### What you will do
Retype each of the entries below exactly as written.

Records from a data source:
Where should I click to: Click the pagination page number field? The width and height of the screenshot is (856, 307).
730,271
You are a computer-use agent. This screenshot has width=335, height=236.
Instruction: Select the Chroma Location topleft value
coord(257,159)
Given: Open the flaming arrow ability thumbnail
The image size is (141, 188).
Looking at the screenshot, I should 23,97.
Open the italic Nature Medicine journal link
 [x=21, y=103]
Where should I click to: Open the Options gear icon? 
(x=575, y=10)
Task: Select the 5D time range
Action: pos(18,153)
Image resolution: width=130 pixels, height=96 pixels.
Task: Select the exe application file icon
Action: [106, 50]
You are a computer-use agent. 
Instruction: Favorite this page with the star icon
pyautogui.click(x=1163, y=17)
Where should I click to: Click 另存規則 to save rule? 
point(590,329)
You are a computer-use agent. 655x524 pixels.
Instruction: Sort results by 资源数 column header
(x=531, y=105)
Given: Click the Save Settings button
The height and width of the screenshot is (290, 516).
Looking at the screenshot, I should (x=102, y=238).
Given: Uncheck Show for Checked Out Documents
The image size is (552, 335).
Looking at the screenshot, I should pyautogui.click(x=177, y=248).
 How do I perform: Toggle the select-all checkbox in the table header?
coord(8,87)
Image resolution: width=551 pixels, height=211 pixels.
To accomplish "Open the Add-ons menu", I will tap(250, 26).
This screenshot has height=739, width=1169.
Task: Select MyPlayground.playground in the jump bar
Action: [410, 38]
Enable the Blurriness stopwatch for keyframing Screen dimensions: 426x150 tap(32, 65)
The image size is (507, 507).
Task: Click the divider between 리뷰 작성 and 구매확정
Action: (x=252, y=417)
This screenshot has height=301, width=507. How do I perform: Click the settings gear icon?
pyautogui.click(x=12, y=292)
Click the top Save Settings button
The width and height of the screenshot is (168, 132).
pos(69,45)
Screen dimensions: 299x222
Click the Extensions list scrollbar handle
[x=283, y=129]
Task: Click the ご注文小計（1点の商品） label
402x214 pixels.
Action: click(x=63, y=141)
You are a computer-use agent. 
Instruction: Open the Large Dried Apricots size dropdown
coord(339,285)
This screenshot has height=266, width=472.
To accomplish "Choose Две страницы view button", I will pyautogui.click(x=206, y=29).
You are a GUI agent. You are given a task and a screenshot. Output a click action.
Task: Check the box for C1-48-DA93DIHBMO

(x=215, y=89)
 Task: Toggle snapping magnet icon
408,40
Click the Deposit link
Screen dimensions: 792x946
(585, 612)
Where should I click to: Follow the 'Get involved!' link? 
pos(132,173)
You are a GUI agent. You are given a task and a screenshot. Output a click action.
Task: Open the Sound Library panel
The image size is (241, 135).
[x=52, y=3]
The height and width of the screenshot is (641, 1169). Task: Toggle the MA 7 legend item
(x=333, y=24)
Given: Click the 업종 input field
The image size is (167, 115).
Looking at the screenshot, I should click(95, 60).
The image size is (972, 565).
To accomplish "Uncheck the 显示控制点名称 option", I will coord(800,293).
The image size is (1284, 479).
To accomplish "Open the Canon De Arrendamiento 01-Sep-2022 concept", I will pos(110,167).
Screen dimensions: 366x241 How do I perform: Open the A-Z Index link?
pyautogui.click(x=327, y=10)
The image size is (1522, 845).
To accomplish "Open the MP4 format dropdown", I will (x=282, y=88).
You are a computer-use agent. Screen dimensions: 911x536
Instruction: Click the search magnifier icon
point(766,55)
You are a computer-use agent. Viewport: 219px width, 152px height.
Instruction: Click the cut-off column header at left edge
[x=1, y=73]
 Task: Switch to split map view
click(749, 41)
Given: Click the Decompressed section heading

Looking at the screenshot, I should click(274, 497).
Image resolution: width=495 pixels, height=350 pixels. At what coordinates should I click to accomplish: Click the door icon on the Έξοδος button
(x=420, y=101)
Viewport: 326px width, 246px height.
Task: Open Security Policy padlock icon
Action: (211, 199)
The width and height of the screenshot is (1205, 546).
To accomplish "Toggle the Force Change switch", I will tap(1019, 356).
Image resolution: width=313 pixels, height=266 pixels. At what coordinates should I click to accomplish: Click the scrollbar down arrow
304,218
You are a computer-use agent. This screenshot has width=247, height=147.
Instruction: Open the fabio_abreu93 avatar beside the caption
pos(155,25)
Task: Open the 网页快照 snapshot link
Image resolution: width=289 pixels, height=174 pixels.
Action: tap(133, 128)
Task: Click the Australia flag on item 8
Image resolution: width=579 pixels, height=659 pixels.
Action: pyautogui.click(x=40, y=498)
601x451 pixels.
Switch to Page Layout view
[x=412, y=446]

### Reply to the exercise
Where should I click to: Click the pagination page number field? The width and height of the screenshot is (856, 307).
730,271
You are a computer-use agent. This screenshot has width=335, height=236.
Instruction: Select the Chroma Location topleft value
coord(257,159)
Given: Open the flaming arrow ability thumbnail
The image size is (141, 188).
Looking at the screenshot, I should 23,97.
Open the italic Nature Medicine journal link
 [x=21, y=103]
Where should I click to: Open the Options gear icon? 
(x=575, y=10)
Task: Select the 5D time range
Action: pos(18,153)
Image resolution: width=130 pixels, height=96 pixels.
Task: Select the exe application file icon
Action: [106, 50]
You are a computer-use agent. 
Instruction: Favorite this page with the star icon
pyautogui.click(x=1163, y=17)
Where should I click to: Click 另存規則 to save rule? 
point(590,329)
You are a computer-use agent. 655x524 pixels.
Instruction: Sort results by 资源数 column header
(x=531, y=105)
Given: Click the Save Settings button
The height and width of the screenshot is (290, 516).
Looking at the screenshot, I should (x=102, y=238).
Given: Uncheck Show for Checked Out Documents
The image size is (552, 335).
Looking at the screenshot, I should pyautogui.click(x=177, y=248).
 How do I perform: Toggle the select-all checkbox in the table header?
coord(8,87)
Image resolution: width=551 pixels, height=211 pixels.
To accomplish "Open the Add-ons menu", I will tap(250, 26).
This screenshot has height=739, width=1169.
Task: Select MyPlayground.playground in the jump bar
Action: [410, 38]
Enable the Blurriness stopwatch for keyframing Screen dimensions: 426x150 tap(32, 65)
The image size is (507, 507).
Task: Click the divider between 리뷰 작성 and 구매확정
Action: (x=252, y=417)
This screenshot has height=301, width=507. How do I perform: Click the settings gear icon?
pyautogui.click(x=12, y=292)
Click the top Save Settings button
The width and height of the screenshot is (168, 132).
pos(69,45)
Screen dimensions: 299x222
Click the Extensions list scrollbar handle
[x=283, y=129]
Task: Click the ご注文小計（1点の商品） label
402x214 pixels.
Action: click(x=63, y=141)
You are a computer-use agent. 
Instruction: Open the Large Dried Apricots size dropdown
coord(339,285)
This screenshot has height=266, width=472.
To accomplish "Choose Две страницы view button", I will pyautogui.click(x=206, y=29).
You are a GUI agent. You are given a task and a screenshot. Output a click action.
Task: Check the box for C1-48-DA93DIHBMO

(x=215, y=89)
 Task: Toggle snapping magnet icon
408,40
Click the Deposit link
Screen dimensions: 792x946
(585, 612)
Where should I click to: Follow the 'Get involved!' link? 
pos(132,173)
You are a GUI agent. You are given a task and a screenshot. Output a click action.
Task: Open the Sound Library panel
The image size is (241, 135).
[x=52, y=3]
The height and width of the screenshot is (641, 1169). Task: Toggle the MA 7 legend item
(x=333, y=24)
Given: Click the 업종 input field
The image size is (167, 115).
Looking at the screenshot, I should click(95, 60).
The image size is (972, 565).
To accomplish "Uncheck the 显示控制点名称 option", I will coord(800,293).
The image size is (1284, 479).
To accomplish "Open the Canon De Arrendamiento 01-Sep-2022 concept", I will pos(110,167).
Screen dimensions: 366x241 How do I perform: Open the A-Z Index link?
pyautogui.click(x=327, y=10)
The image size is (1522, 845).
To accomplish "Open the MP4 format dropdown", I will (x=282, y=88).
You are a computer-use agent. Screen dimensions: 911x536
Instruction: Click the search magnifier icon
point(766,55)
You are a computer-use agent. Viewport: 219px width, 152px height.
Instruction: Click the cut-off column header at left edge
[x=1, y=73]
 Task: Switch to split map view
click(749, 41)
Given: Click the Decompressed section heading

Looking at the screenshot, I should click(274, 497).
Image resolution: width=495 pixels, height=350 pixels. At what coordinates should I click to accomplish: Click the door icon on the Έξοδος button
(x=420, y=101)
Viewport: 326px width, 246px height.
Task: Open Security Policy padlock icon
Action: (211, 199)
The width and height of the screenshot is (1205, 546).
To accomplish "Toggle the Force Change switch", I will tap(1019, 356).
Image resolution: width=313 pixels, height=266 pixels. At what coordinates should I click to accomplish: Click the scrollbar down arrow
304,218
You are a computer-use agent. This screenshot has width=247, height=147.
Instruction: Open the fabio_abreu93 avatar beside the caption
pos(155,25)
Task: Open the 网页快照 snapshot link
Image resolution: width=289 pixels, height=174 pixels.
Action: tap(133, 128)
Task: Click the Australia flag on item 8
Image resolution: width=579 pixels, height=659 pixels.
Action: pyautogui.click(x=40, y=498)
601x451 pixels.
Switch to Page Layout view
[x=412, y=446]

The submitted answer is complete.